Фрагмент документа:

Наибольшую свободу в этом отношении, конечно же, дает верлибр, который используется Вагуриной в метризованной модификации:

Весна,
Зеленые свечки деревьев,
Как благословенье
Всему, что живет, радостью дышит,
С утра
Улыбкой огромного фонаря
Подмостки подсвечены,
Ветер
Упруго разводит плечи,
Подталкивает —
Дышите,
На свете
Есть радость, весна, ветер!.. .

Короткие строчки здесь задают свой особый вертикальный ритм словообразов, подкрепляемый восходящим тоническим рядом, а длинные строки образуют дольниковую структуру с амфибрахическим зачином длиной в 2-3 колона. В чередовании этих форм нет определенной закономерности, кроме лексико-грамматической и синтаксической упорядоченности: все доминантные образы, развернутые с помощью ярких метафорических описаний, сведены воедино в последней строке, образующей с предыдущей рифменное созвучие-реминисценцию в блоковском стиле («Ветер, ветер - на всем Божьем свете»). Именно эта, отнесенная в самый конец текста рифменная конструкция (на свете – ветеР, мужская закрыто-открытая неточная рифма) заставляет профессионально подготовленного читателя увидеть во внешне хаотической смене стиховых окончаний другие потенциальные созвучия, возможные только в романтической системе образных координат: «утра – фонаря», «подсвечены – плечи».
Воспринятое от имажинистов потебнианское учение о внутренней форме слова позволяет современным мелоимажинистам разрабатывать особую систему неклассических форм стиха с четко обозначенной мелодической основой. Привычный, тяготеющий к изоморфности тонический ряд, выработанный русским модернизмом, в интерпретации Людмилы Вагуриной получает еще большую тенденцию к обособлению от силлаботоники, отказу от изотоничности, но при этом обнаруживает довольно неожиданное тяготение к монометричности стихового зачина. Следует отметить, что большинство дольников и тактовиков Вагуриной как бы компенсируют свою графическую неупорядоченность маркированием анакрузы.

Как пальцы касаются бабочки -
Хрупкости первый лед,
Хрустальной, боясь нарушить -
Пытаюсь поймать молчания,
Явленного, приход.

Цель задания 1: Чем, согласно фрагменту о стихе Вагуриной, большинство ее дольников и тактовиков компенсируют свою графическую неупорядоченность?

Входные данные:
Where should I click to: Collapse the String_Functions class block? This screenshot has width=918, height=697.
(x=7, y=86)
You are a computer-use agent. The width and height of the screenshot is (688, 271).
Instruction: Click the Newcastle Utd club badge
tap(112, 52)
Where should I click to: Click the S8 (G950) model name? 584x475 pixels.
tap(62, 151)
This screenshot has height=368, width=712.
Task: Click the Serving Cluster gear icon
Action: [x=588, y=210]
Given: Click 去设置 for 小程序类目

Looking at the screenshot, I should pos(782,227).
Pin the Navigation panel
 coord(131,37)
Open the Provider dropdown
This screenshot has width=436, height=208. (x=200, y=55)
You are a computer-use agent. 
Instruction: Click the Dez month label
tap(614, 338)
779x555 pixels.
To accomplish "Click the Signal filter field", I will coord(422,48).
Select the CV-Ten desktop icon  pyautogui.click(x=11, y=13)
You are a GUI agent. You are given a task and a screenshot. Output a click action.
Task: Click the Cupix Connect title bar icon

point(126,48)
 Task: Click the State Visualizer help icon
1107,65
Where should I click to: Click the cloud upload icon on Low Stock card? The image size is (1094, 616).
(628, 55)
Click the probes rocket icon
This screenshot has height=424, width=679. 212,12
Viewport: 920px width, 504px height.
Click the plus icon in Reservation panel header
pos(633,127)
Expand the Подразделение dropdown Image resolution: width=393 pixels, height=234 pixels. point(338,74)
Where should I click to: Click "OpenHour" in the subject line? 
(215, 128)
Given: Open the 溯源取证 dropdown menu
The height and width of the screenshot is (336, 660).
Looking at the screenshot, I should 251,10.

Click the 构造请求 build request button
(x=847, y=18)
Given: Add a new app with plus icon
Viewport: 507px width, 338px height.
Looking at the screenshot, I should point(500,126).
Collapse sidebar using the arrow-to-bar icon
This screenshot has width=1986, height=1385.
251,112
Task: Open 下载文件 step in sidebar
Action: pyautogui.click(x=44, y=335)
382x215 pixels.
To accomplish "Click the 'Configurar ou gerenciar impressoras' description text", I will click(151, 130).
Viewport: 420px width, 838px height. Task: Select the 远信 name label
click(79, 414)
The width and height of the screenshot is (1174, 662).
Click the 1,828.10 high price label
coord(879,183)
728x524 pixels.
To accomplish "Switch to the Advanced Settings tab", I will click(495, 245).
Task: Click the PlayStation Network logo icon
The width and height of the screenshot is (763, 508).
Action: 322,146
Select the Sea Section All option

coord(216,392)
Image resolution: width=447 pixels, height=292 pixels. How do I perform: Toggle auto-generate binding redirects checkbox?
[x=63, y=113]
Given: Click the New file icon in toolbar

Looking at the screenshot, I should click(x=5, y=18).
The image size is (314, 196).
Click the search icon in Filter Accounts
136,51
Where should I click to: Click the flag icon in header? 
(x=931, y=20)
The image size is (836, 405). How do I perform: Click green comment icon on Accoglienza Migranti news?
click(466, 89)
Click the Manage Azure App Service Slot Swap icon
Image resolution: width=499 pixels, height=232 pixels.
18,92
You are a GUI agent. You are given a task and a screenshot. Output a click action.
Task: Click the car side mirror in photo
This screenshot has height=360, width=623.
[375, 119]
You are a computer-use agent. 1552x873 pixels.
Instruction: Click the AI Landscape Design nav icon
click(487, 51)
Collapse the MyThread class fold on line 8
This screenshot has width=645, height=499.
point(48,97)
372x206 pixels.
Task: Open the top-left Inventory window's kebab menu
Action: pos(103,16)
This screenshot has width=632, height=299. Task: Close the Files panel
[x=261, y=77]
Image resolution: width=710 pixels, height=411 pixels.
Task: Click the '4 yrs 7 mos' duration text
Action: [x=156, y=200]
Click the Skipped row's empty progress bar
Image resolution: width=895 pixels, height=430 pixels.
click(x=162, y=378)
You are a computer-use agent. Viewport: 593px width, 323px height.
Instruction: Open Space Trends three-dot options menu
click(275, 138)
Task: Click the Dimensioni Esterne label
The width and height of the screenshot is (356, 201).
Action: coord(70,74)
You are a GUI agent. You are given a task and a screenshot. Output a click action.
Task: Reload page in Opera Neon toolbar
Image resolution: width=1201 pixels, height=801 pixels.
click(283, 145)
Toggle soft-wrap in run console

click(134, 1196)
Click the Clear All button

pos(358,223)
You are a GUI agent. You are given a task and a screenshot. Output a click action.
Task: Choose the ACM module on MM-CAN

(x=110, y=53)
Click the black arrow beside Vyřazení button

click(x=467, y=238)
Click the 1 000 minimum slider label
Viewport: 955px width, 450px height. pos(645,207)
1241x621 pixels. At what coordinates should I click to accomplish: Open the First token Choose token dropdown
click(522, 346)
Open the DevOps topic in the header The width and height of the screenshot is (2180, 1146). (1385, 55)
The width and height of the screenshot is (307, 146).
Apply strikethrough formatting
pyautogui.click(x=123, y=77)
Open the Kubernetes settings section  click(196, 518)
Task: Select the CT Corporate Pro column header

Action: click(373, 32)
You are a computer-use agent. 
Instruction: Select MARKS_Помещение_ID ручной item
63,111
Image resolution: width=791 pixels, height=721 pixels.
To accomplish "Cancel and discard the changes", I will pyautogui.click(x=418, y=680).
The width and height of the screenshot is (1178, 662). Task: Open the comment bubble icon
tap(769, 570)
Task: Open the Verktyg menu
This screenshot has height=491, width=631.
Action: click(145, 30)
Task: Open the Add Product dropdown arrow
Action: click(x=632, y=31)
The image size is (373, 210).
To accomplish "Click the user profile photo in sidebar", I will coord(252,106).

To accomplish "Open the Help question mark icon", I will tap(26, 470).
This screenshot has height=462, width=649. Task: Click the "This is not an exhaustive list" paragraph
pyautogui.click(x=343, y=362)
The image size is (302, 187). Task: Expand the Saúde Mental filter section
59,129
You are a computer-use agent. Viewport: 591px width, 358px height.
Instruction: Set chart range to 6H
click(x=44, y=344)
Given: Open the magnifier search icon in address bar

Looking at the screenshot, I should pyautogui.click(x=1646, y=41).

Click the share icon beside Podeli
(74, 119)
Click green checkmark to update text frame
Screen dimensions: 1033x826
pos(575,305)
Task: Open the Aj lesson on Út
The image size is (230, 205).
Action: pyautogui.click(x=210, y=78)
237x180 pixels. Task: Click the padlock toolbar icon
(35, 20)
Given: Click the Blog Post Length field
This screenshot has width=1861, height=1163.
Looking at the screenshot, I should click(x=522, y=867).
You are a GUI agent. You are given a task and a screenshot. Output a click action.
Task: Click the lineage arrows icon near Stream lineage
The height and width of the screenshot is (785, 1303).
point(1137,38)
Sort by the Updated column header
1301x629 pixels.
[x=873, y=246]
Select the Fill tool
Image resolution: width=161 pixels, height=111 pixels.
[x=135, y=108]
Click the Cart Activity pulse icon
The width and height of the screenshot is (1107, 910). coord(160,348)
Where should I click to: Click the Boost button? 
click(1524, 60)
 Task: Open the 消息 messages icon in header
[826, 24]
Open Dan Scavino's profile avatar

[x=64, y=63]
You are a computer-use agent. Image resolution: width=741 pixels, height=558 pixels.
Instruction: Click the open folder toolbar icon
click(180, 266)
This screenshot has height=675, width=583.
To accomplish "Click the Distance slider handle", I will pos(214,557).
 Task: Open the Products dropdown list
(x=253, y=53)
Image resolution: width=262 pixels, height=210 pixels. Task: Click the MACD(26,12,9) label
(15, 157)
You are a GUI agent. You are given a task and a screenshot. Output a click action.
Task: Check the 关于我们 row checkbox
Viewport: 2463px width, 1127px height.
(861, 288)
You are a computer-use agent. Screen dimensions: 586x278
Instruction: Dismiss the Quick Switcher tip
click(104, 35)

Цель задания 2: Пожалуйста, повторите без изменений часть строк, идущих после фрагмента: от строки, содержащей «Click the share icon beside Podeli», до строки, содержащей «(x=253, y=53)», включая обе.

Решение упражнения 1: Маркированием анакрузы.

Решение упражнения 2:
Click the share icon beside Podeli
(74, 119)
Click green checkmark to update text frame
Screen dimensions: 1033x826
pos(575,305)
Task: Open the Aj lesson on Út
The image size is (230, 205).
Action: pyautogui.click(x=210, y=78)
237x180 pixels. Task: Click the padlock toolbar icon
(35, 20)
Given: Click the Blog Post Length field
This screenshot has width=1861, height=1163.
Looking at the screenshot, I should click(x=522, y=867).
You are a GUI agent. You are given a task and a screenshot. Output a click action.
Task: Click the lineage arrows icon near Stream lineage
The height and width of the screenshot is (785, 1303).
point(1137,38)
Sort by the Updated column header
1301x629 pixels.
[x=873, y=246]
Select the Fill tool
Image resolution: width=161 pixels, height=111 pixels.
[x=135, y=108]
Click the Cart Activity pulse icon
The width and height of the screenshot is (1107, 910). coord(160,348)
Where should I click to: Click the Boost button? 
click(1524, 60)
 Task: Open the 消息 messages icon in header
[826, 24]
Open Dan Scavino's profile avatar

[x=64, y=63]
You are a computer-use agent. Image resolution: width=741 pixels, height=558 pixels.
Instruction: Click the open folder toolbar icon
click(180, 266)
This screenshot has height=675, width=583.
To accomplish "Click the Distance slider handle", I will pos(214,557).
 Task: Open the Products dropdown list
(x=253, y=53)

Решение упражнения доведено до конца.